MUMBAI: Havas Creative India CCO & JMD Anupama Ramaswamy took the Goafest 2025 day three stage with a fiery address that tore through apathy and spotlighted the ideas that truly set the jury room ablaze. Speaking at the session titled ‘What Ignited the Jury Room?’ under the theme ‘Ignite Your Mind’, Ramaswamy walked the audience through a curated list of campaigns that, in her words, “didn’t just tick boxes but flipped the narrative”.
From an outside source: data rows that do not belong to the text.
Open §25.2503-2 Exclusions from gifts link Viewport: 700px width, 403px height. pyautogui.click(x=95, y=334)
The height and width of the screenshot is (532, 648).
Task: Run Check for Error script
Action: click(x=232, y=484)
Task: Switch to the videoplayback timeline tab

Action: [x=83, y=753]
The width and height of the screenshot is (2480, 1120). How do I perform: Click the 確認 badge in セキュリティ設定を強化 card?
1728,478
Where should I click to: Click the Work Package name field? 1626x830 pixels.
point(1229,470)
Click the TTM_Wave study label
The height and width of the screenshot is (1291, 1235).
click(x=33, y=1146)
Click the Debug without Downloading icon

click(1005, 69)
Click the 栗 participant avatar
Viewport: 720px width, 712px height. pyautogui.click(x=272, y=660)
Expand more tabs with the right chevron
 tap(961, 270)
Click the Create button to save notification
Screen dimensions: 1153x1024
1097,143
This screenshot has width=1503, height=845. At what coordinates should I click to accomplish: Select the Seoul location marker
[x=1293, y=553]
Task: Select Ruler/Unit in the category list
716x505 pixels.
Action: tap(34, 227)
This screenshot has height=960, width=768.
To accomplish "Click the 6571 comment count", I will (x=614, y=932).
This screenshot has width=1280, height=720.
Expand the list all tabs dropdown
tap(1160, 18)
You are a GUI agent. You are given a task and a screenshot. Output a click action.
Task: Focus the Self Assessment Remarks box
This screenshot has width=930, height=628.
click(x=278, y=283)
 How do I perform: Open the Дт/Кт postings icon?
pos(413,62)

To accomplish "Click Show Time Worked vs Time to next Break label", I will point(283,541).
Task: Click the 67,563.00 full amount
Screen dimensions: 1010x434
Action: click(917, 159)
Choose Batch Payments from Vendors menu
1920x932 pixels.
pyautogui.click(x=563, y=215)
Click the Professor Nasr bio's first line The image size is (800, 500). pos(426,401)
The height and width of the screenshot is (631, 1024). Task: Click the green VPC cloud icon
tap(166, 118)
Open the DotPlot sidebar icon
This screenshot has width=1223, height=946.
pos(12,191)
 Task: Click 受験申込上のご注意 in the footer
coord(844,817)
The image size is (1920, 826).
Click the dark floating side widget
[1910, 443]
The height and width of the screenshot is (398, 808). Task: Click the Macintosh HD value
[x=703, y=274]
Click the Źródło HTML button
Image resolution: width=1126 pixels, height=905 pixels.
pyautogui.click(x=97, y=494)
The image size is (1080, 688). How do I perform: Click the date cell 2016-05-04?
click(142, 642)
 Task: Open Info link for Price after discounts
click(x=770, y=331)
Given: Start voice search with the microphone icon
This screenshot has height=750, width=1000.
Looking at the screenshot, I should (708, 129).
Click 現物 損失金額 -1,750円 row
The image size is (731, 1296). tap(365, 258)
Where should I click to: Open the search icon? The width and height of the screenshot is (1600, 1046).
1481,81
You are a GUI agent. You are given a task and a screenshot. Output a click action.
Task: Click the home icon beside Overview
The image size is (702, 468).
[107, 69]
The Jury leaned into creativity not as an embellishment but as a battering ram against social inertia. Among the campaigns highlighted was the Lays x UNA collaboration – ‘Farm Equal’, which reframed the lens on gender equality by spotlighting female farmers. The storytelling was more than empathetic; it was revolutionary in the way it reclaimed space for women in India’s agricultural narrative.
Reliance’s ‘Pink Star Rating’ received a nod as the world’s first global safety app dedicated to women travellers, turning safety from a concern into a creative proposition. The app served both function and form, giving users the tools to stay informed while providing marketers with an inspiring brief: build tech that protects.
Football found a new pitch in Mahindra’s ‘Nanhi Kali’ campaign, which shattered traditional ideas about girlhood by encouraging girls to embrace ambition through sport. The ad steered away from stereotypical portrayals and celebrated freedom, focus, and the fierce footwork of aspiration.
In the same breath, Navneet’s Colour Blindness Book tackled the overlooked needs of children with colour vision deficiency. The campaign aimed to help one crore Indian students, merging design thinking with inclusive education policy.
Sabhyata’s Diwali ad, made in collaboration with Motherhood Hospitals, shifted the spotlight to working mothers, balancing duty and desire with poise. Meanwhile, Vaseline’s initiative for the transgender community offered skincare designed specifically for their needs—a product-led campaign built on the foundation of visibility and respect.
Beyond India, a Japanese campaign supporting surname reform for women questioned why marriage should erase identity. By giving voice to choice, the work opened a broader conversation on equality through culture.
Wrapping up, Ramaswamy reminded the room that it wasn’t causes but creativity that clinched the win. “Big ideas lead—causes follow”, she asserted, adding, “Creativity is the catalyst, not the charity”.